Can I say how happy I am about Dave Robert’s new term, from his post: Introducing ‘climate hawks’? Three backgrounders on me before we get into it.
The first is that one of the foundational stories about my extended family growing up was how one of my older family members was terribly disappointed he missed the massive 1968 protests of Chicago’s Democratic National Convention. The protests with all the leaders of the Yippies and the New Left. Protests that disrupted a Democratic party ignoring the serious problems in Vietnam. Protests that had 10,000 protestors in total. The protests that ended in what was later termed a “a police riot.” He was so close to being there, but the timing didn’t work out and he had to see, and hear all about, his friends being there instead.
I should clarify that the family member was a police officer, and during the 1968 convention was in training to join the Chicago police force. And growing up I got to hear about how if only he could have joined one class earlier, if not for an accident of year of birth, he could have been there beating hippies with all his friends. And really, with all of America.
So baked pretty deeply into the Konczal habitus is the notion that punching hippies is a form of civic service, like voting or serving on a school board. I can’t particularly help it, but organizing around the idea of making things more “crunchy” gives me a viscerally negative reaction.
However I have an equally visceral and negative reaction to the following two graphs from the IPPC “The Physical Science Basis” (chapter 10, box 10.2), which are warming estimates from the dozen and a half leading models that have tried to predict the increase in temperature from global warming, with all kinds of tail risk floating out there (we discussed these graphs here):
And a third thing: I don’t mean to brag, but as a financial engineer I’ve been at some of the cutting edge of ignoring, hand-waving and justifying away tail risk in a manner profitable to the top 0.1% of Americans and that maximized the social costs to everyone else. So I’m also conscious of that move by elites as well.
So you see the dilemma. Severe warming, impossible to reverse once it has happened, with serious tail risks. But my natural reaction is to hate hippies. What can I do? And how can I think of myself?
David Roberts has the answer: embrace the term “climate hawks.”
A lot of people seemed to mistake the nature of the undertaking. The point is not, emphatically not, to “rebrand environmentalism.” Please kill me if I ever have to listen to another discussion about rebranding environmentalism. The point is not that environmentalists need something new to call themselves, but that the class of climate hawks is not coextensive with the class of environmentalists. They are not the same group. In a Venn diagram, there would be substantial overlap but also substantial … underlap? nonlap? disjoint? Point is, there are plenty of people who understand climate change and support clean energy but do not share the rest of the ideological and sociocultural commitments that define environmentalism as historically understood in the U.S. (Which is fine!)….
First and foremost, it doesn’t carry any implications about The Truth. It doesn’t say, “I’m right, you’re wrong. I’m smarter and more enlightened than you.” Instead it evokes a judgment: that the risks of climate change are sufficient to warrant a robust response. By definition, everyone must make such judgments on their own. Rather than being a Manichean choice — you get it or you’re stupid — it becomes about values, about how hard to fight and how much to sacrifice to defend America and her future. That’s the right conversation to be having….
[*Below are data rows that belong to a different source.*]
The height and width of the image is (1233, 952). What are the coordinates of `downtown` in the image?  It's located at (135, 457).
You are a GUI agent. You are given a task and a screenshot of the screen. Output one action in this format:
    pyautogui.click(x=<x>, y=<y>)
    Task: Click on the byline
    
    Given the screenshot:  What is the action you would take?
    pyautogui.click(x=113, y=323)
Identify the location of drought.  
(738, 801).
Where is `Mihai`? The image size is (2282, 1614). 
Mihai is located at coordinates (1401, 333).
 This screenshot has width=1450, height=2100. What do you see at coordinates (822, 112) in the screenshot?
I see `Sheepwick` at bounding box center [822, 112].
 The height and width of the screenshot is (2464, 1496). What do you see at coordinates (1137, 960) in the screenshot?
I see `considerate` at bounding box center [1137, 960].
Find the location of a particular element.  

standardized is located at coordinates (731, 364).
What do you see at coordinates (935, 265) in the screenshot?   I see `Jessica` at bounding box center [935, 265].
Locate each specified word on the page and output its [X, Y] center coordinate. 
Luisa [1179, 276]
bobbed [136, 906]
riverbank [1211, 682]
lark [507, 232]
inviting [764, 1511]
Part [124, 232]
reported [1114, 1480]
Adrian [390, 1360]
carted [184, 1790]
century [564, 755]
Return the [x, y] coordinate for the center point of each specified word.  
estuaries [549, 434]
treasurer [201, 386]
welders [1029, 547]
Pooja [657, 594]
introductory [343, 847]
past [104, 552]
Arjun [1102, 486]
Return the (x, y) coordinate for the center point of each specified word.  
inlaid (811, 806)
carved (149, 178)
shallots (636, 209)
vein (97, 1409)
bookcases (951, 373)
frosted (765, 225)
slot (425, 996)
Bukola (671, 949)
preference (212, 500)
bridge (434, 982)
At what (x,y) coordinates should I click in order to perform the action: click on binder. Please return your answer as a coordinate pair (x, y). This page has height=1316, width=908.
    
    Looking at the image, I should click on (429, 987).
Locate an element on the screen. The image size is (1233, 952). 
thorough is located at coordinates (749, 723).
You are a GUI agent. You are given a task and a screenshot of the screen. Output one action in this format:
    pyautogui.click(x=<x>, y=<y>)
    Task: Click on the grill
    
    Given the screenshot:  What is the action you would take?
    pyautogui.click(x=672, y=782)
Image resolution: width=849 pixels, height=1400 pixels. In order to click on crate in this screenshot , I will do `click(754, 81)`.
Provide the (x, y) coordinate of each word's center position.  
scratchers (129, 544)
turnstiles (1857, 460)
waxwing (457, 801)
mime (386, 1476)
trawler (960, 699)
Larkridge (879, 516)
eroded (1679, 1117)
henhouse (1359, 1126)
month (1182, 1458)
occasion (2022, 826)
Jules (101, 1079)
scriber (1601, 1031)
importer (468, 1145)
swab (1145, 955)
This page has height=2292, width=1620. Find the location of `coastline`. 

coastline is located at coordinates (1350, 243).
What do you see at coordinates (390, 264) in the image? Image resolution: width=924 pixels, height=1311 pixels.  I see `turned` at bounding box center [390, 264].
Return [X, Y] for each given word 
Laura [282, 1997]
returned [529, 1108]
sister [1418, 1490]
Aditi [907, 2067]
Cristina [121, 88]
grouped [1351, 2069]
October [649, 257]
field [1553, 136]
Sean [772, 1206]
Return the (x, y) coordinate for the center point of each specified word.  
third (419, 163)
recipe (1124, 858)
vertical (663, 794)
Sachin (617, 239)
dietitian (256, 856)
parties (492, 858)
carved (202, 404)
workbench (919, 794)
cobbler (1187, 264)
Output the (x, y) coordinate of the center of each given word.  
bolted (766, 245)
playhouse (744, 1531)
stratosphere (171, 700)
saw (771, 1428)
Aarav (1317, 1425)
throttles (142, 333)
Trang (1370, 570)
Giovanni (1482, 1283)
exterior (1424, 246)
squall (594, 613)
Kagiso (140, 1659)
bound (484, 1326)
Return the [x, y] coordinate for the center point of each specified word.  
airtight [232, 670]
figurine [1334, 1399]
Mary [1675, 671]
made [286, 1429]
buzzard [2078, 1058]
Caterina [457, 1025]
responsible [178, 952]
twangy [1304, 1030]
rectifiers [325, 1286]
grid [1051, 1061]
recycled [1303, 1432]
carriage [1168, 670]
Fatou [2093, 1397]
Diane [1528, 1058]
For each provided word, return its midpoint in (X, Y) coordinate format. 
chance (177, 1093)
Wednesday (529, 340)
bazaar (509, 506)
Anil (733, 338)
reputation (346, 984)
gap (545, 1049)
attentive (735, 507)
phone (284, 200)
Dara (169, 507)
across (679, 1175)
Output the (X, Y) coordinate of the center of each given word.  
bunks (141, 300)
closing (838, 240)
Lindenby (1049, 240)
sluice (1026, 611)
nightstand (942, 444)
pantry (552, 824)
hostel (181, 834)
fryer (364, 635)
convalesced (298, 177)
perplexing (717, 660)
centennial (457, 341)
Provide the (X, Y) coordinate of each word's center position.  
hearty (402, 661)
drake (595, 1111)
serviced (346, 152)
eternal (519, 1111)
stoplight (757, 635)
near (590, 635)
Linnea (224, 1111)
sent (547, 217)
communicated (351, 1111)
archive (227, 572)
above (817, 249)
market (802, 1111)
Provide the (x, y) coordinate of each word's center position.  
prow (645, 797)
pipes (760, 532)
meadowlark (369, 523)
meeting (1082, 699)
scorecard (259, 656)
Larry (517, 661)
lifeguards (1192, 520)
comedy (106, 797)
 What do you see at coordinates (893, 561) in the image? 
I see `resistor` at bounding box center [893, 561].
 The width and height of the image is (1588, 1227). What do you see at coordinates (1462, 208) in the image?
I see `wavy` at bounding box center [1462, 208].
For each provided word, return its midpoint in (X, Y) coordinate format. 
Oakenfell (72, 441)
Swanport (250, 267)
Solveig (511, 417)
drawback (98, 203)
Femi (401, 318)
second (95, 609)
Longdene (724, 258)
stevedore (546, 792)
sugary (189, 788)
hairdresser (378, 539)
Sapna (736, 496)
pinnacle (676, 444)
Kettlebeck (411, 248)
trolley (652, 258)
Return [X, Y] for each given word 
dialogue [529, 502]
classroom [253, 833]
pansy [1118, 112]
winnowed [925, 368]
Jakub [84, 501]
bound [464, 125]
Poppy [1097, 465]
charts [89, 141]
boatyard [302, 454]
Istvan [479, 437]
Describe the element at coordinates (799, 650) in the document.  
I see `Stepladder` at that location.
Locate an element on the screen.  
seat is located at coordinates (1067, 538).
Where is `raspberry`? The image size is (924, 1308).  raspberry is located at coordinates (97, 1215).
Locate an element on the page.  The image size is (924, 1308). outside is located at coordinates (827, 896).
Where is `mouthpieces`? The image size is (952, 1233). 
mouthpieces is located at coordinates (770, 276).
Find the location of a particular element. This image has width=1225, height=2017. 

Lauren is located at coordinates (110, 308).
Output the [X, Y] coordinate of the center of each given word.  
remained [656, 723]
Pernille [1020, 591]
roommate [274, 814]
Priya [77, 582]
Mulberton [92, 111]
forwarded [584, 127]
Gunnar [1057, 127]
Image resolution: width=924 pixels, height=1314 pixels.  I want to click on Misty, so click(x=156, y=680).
In foreign policy a hawk is someone who, as Donald Rumsfeld used to put it, “leans forward,” someone who’s not afraid to flex America’s considerable muscle, someone who takes a proactive attitude toward gathering dangers. Whatever you think about foreign policy, is that not the appropriate attitude to take toward the climate threat? Does it not evoke a visceral sense of both peril and resolve, the crucial missing elements in America’s climate response?…
Why not “clean energy hawk”? For one thing, two words are snappier than three and easier to write. For another, it’s important to keep the threat of climate change at the center of the conversation; clean energy is one way of fighting back against that threat, but there are many others. A climate hawk leans forward, wants to attack on as many fronts as possible.
This is all embedded in the term, and that’s the other advantage: the meaning is immediately clear. No explanation required. It will strike people as something they already are, not something they have to be persuaded to become. It may not appeal (as much) in other countries, but most everybody gets what it means. It is shallowly descriptive enough to capture the desired referent class, but at the same time normative enough to evoke some of the right values.
This is all fantastic. I also like it because the flip-side of it, climate doves, are the right representation for those who acknowledge warming but fail to see serious problems about it. Usually the answer is couched in how growth will fix every single imaginable problem, even problems we are already having trouble dealing with in rich countries that will only get much, much worse (changing nature of water collection, massive global population displacement, flooding and natural disasters, etc.). “Hey, let’s just keep doing what we were doing, and we’ll be so rich and happy things will just take care of themselves” is the response of climate doves, and it’s the response of doves everywhere on all dovish topics.
But that kind of naïvety won’t work for serious climate hawks. And we are very serious, and deserve to have the debate framed around us, because we are climate hawks!